Java Encryption Series (i) Encryption basics

Common terms for passwords

plaintext : information to encrypt

ciphertext : plaintext after being encrypted

Encryption : The process of converting plaintext into ciphertext

encryption Algorithm : conversion algorithm of plaintext to ciphertext

Encryption keys : Keys for cryptographic operations using cryptographic algorithms

decryption : The process of converting ciphertext to plaintext

decryption Algorithm : An algorithm for converting ciphertext to plaintext

decryption key: The key used to decrypt the operation by decrypting the algorithm

cryptanalysis : The interception of ciphertext attempts to infer the original plaintext or key process by analyzing the captured cipher text

Active attack : The attacker illegally invades the password system, using forgery, modification, deletion and other means to inject false messages to the system to deceive (the ciphertext has destructive effect)

Passive attacks : interception of ciphertext and analysis and attack on a security system (no destructive effect on ciphertext)

cipher System : consists of five parts, plaintext space, ciphertext space, key space, encryption algorithm and decryption algorithm.

Password Protocol : Also known as security protocol, refers to a cryptographic communication protocol based on the exchange of information, in order to provide a secure service in the network environment

Password system : Refers to the system used for encryption and decryption

kerckhoffs principle : The security of data is based on secret key rather than algorithm secrecy. That is, the security of the system depends on the key, the key is confidential, the algorithm is exposed . This is the basic principle of modern cryptography design.

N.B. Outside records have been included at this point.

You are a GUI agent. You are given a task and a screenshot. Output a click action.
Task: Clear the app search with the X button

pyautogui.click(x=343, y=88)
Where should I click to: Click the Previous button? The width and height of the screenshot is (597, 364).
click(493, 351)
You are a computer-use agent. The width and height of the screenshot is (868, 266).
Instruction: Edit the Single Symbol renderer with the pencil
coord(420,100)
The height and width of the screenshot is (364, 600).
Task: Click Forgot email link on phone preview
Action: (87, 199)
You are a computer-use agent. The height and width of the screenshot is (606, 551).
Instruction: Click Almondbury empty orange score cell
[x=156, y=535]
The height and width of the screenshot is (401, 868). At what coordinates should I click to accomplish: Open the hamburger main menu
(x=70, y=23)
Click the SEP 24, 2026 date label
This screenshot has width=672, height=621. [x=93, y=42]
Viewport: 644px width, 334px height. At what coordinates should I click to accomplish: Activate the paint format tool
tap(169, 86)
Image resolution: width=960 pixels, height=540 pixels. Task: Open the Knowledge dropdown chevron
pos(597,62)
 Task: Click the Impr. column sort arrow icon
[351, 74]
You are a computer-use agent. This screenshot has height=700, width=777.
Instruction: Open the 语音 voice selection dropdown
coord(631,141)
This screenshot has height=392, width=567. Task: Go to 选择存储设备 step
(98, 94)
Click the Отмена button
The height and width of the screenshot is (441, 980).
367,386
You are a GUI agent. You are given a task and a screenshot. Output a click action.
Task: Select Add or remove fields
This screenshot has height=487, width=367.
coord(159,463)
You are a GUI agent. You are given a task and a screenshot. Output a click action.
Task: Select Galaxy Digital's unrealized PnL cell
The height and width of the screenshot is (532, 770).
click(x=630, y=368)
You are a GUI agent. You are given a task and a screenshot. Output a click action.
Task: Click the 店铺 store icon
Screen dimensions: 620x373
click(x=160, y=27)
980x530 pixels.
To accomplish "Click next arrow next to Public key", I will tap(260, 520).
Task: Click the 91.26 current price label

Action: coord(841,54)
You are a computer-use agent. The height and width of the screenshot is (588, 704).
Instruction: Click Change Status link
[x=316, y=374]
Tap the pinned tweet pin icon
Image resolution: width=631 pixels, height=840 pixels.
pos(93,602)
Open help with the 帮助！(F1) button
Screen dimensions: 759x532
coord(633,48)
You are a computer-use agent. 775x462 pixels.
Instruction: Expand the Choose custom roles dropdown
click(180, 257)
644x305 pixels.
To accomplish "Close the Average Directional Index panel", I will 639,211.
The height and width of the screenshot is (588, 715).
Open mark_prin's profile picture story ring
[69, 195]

Classification of passwords

by password system

symmetric encryption (single-key password, private key password) refers to the same encryption key as the decryption key

Asymmetric Encryption (dual-key password, public key password ) means that the encryption key is different from the decryption key, the key is divided into the public key, the private key

By clear Text Processing method

block password : refers to the encryption of the clear text into fixed-length groups, with the same secret key and algorithm for each block encryption, output is a fixed length of ciphertext. More for network encryption

Stream Password : Also called serial password. Encrypt one or one byte of plaintext at a time

hash function : is not used to complete the data encryption and decryption, is used to verify the integrity of the data.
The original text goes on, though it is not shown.